IND-EDU-071120-2smLast week, I was lucky enough to sit in on an adult education class in a small Nebraska community. The first assignment was to write a simple letter to a friend. Many of the students were attending the class in order to learn English. In an attempt to see what the class might be like for the students, I took a crack at writing the letter in Spanish. I know a little (un poco) Spanish.

I bombed. I couldn’t remember the word for “have” (tengo.) My grammar was beyond repair. A nice man sitting next to me in class offered to look at what I had written. “How did I do?” I asked. I could see he was struggling to find kind words for my mixed up letter. Finally he smiled a little and said “It’s complicated.” I laughed at my own shortcomings and sat back to watch the rest of the class.

Nebraska has a variety of adult learning programs across the state, some are run through community colleges, others through human services agencies, and a few are public/private partnerships with businesses in the state.
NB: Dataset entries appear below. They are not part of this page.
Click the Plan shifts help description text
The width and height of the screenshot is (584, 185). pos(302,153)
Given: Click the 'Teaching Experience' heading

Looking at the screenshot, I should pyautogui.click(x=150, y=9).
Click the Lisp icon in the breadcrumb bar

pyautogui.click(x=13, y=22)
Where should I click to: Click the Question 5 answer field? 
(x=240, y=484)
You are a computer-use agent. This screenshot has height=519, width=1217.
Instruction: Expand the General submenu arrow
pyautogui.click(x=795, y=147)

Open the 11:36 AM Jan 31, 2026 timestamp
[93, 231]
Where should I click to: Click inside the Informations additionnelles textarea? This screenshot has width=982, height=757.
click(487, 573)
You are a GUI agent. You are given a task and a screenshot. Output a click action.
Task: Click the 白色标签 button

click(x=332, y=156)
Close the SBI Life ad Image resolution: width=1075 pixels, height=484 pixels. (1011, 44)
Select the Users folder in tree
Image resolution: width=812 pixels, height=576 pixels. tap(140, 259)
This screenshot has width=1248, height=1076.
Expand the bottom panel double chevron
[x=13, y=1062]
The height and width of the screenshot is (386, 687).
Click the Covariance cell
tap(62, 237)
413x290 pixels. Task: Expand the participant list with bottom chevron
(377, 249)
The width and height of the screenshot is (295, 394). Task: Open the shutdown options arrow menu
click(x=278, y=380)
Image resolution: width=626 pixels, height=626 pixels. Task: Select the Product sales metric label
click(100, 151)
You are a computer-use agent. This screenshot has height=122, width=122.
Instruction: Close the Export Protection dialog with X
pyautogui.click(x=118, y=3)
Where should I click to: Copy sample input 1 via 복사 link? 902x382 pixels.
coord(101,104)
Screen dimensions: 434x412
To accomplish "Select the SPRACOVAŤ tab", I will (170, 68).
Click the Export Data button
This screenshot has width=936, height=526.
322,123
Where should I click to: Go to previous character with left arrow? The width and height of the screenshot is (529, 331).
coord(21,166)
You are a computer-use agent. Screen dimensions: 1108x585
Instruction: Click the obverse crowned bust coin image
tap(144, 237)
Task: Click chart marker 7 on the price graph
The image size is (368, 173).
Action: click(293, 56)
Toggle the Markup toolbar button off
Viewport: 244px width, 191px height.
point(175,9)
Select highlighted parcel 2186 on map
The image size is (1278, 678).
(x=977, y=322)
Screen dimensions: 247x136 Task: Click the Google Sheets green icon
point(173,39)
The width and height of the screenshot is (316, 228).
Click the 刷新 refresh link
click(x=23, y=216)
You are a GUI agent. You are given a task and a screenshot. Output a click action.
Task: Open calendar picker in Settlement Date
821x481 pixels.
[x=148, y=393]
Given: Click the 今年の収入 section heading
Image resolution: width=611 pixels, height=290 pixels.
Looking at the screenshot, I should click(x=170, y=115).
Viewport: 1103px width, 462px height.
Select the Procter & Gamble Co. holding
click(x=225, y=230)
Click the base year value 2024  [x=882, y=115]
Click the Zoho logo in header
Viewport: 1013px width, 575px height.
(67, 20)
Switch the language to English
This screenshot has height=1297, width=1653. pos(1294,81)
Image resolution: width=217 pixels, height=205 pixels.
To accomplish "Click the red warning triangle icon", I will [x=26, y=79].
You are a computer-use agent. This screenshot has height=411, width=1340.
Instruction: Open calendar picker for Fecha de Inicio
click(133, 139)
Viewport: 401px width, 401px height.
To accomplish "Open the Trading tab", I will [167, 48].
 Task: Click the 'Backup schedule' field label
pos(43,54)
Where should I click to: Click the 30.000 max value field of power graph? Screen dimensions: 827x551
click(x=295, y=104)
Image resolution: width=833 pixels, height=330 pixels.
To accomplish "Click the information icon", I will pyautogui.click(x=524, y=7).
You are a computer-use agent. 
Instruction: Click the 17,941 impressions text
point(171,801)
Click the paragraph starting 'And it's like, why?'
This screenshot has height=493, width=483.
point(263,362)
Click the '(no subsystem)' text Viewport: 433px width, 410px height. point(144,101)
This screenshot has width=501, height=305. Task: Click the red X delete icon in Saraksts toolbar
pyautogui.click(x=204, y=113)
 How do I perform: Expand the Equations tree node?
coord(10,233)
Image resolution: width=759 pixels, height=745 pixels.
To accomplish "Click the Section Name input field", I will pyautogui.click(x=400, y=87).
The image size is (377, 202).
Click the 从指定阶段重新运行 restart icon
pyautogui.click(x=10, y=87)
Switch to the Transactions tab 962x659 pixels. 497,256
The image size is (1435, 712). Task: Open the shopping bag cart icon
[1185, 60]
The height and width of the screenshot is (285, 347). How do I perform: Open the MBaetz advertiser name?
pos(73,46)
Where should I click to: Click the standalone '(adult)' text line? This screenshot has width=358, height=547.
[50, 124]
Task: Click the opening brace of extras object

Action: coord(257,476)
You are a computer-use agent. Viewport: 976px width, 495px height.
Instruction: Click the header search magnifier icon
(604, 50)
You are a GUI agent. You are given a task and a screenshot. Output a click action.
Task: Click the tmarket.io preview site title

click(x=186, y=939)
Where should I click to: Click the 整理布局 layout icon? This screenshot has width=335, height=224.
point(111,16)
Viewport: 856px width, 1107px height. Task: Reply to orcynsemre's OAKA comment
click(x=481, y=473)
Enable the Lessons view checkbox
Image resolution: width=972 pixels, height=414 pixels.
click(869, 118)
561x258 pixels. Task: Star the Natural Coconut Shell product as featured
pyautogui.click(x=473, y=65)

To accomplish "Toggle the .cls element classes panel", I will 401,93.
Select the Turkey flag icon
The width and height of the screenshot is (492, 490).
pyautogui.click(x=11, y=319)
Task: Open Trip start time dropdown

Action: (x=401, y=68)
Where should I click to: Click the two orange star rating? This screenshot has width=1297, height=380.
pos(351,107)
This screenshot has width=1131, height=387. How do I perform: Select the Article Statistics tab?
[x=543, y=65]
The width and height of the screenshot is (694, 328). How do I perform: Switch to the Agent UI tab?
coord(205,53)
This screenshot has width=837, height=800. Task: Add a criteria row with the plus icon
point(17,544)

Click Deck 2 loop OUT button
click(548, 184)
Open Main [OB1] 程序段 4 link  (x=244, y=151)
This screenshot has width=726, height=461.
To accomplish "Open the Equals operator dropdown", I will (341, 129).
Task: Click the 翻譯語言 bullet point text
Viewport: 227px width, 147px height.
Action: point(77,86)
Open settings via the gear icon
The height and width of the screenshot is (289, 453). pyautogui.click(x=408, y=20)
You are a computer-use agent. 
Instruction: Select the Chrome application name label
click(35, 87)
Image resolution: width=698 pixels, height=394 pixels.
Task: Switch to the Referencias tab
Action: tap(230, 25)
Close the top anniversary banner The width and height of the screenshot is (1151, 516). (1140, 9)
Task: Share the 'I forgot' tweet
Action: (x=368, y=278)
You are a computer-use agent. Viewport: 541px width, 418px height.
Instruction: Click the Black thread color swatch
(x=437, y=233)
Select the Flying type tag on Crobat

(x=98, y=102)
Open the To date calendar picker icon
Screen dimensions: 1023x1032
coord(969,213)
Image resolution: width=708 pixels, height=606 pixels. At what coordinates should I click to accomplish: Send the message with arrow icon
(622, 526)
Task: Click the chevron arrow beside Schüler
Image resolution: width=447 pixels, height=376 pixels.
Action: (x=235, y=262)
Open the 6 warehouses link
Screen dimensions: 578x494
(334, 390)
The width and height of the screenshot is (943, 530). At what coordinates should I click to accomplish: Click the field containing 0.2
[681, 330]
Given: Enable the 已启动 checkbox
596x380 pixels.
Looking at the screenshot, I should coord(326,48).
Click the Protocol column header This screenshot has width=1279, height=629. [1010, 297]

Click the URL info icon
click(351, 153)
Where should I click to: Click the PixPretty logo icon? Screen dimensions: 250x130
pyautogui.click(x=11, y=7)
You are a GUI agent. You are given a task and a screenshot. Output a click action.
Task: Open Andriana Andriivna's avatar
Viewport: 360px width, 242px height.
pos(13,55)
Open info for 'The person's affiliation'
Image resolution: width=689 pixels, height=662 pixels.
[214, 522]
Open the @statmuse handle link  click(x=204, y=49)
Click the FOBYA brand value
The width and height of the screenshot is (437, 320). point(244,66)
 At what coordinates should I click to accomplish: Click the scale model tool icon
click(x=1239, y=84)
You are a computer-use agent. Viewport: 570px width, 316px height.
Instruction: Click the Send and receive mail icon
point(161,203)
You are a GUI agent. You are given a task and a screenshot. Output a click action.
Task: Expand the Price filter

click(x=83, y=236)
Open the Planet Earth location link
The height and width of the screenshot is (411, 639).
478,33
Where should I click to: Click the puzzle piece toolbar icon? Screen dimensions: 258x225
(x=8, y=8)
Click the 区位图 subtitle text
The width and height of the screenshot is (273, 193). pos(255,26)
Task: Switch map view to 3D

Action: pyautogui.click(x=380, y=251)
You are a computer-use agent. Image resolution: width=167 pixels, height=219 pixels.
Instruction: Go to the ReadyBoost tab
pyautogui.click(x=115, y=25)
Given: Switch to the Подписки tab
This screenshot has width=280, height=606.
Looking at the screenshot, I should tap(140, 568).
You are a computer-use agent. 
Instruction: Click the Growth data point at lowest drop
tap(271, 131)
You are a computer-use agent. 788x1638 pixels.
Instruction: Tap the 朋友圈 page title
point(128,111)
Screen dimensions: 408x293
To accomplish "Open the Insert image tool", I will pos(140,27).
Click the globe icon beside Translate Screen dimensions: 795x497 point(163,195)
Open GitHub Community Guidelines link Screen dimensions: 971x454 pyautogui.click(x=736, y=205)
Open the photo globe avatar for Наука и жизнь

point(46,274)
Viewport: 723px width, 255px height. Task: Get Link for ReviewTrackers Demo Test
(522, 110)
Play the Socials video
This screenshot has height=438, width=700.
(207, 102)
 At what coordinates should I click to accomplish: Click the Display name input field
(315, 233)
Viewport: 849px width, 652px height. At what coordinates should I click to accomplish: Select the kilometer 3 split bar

Some teach English as a Second Language (ESL), some teach basic reading and writing, others help students prepare for the General Equivalency Diploma (GED) test.

This is because adults in need of basic educational skills are very diverse, some are ESL students, some have learning disabilities, others are working to complete a GED while facing work and family pressures.

At the end of the day, all of the students, the teachers, and the adult education programs across the state deserve kudos. They work hard to make the most of educational opportunities. In Nebraska, the difference in earnings between an individual without a High School Diploma or GED and an individual with such a credential is $3,500.

Yet, as a state, we rank 43rd in the nation in our investment in Adult Education programming, and we are able to serve only 8.3% of the 104,680 adults without a High School Diploma or GED in Nebraska. Nebraska Appleseed continues our learning (aprendizaje) about this important system serving our state. In 2010, we will release a report with our recommendations for action. Stay tuned!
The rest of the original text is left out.